Boroughbridge High School have been running their Royal Society Partnership Grants project as a lunchtime science club – students gave up their free time to participate. ‘I got really into it,’ said Gina Gill, aged 15, from the school in North Yorkshire. Antibiotic resistance, she says, is ‘as big a problem as climate change or global warming’.
Colin Inglis, Head of Science, collaborated with Professor Kevin Kerr, from Harrogate District Hospital to lead a project investigating alternative microbial agents, whilst educating students on the potential effects of increased antibiotic resistance. Students at the school tested several different Essential Oils and two different bacteria – E Coli and Staphylococcus – to find out whether the Essential Oils have antimicrobial properties. They then conducted further tests to see whether the bacteria developed resistance to the Essential Oils over time. ‘We tested 5 different Essential Oils and found out that Thyme and Lavender have the most effect on the different bacteria that we tested’, said Gina. .’

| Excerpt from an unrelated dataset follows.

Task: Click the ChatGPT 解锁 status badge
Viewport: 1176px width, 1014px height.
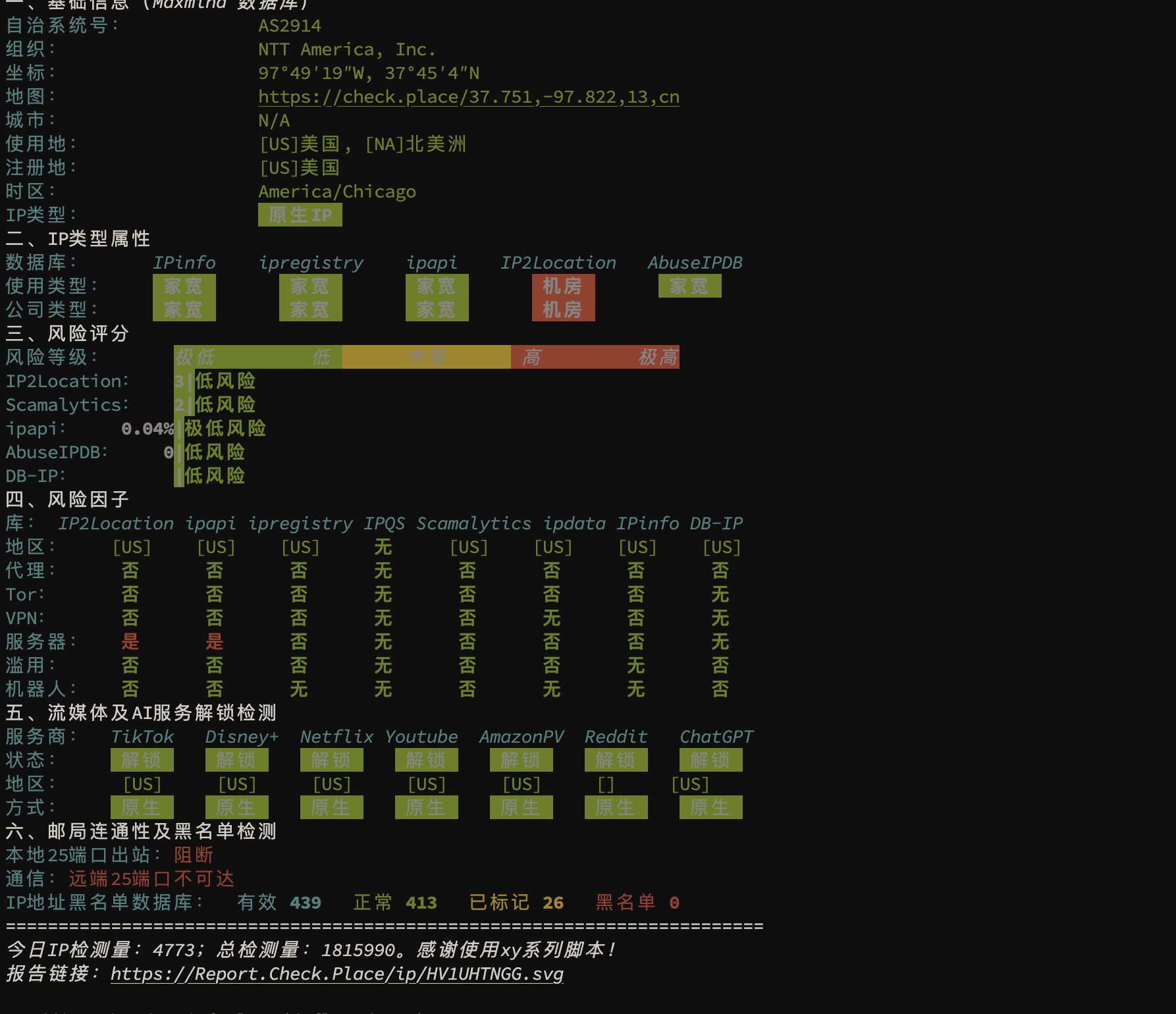Action: [711, 760]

The students’ dedication to the project paid off when they were invited by the Royal Society to our annual Summer Science Exhibition, where scientists from universities and industries up and down the country set up interactive displays and demonstrate their work to the general public at the Society.
Each year, as well as professional scientists, the Royal Society invites a top school from its Partnership Grants programme, a programme to give money to schools for educational STEM projects conducted in partnership with a professional scientist or engineer. The school students create an interactive stall and exhibit their work alongside researchers.
A team of 14students, aged between 14 and 18, attended the exhibition and demonstrated their science to the public, their peers and Fellows of the Royal Society. Over the course, of the week, they met the Duke of Kent, Professor Martyn Poliakoff FRS, who was fascinated to see their project, and made links with many organisations and schools attending the exhibition. Colin Inglis was even interviewed by the BBC and featured on the weekly Guardian science podcast.
Several of the students working on the project are hoping to develop careers as scientists, and this project has given them invaluable experience, not only of designing and implementing tests to check hypotheses, but of communicating their science to the wider world. It has also given them a growing awareness of the role that scientific research can play in solving the problems we are confronted with today.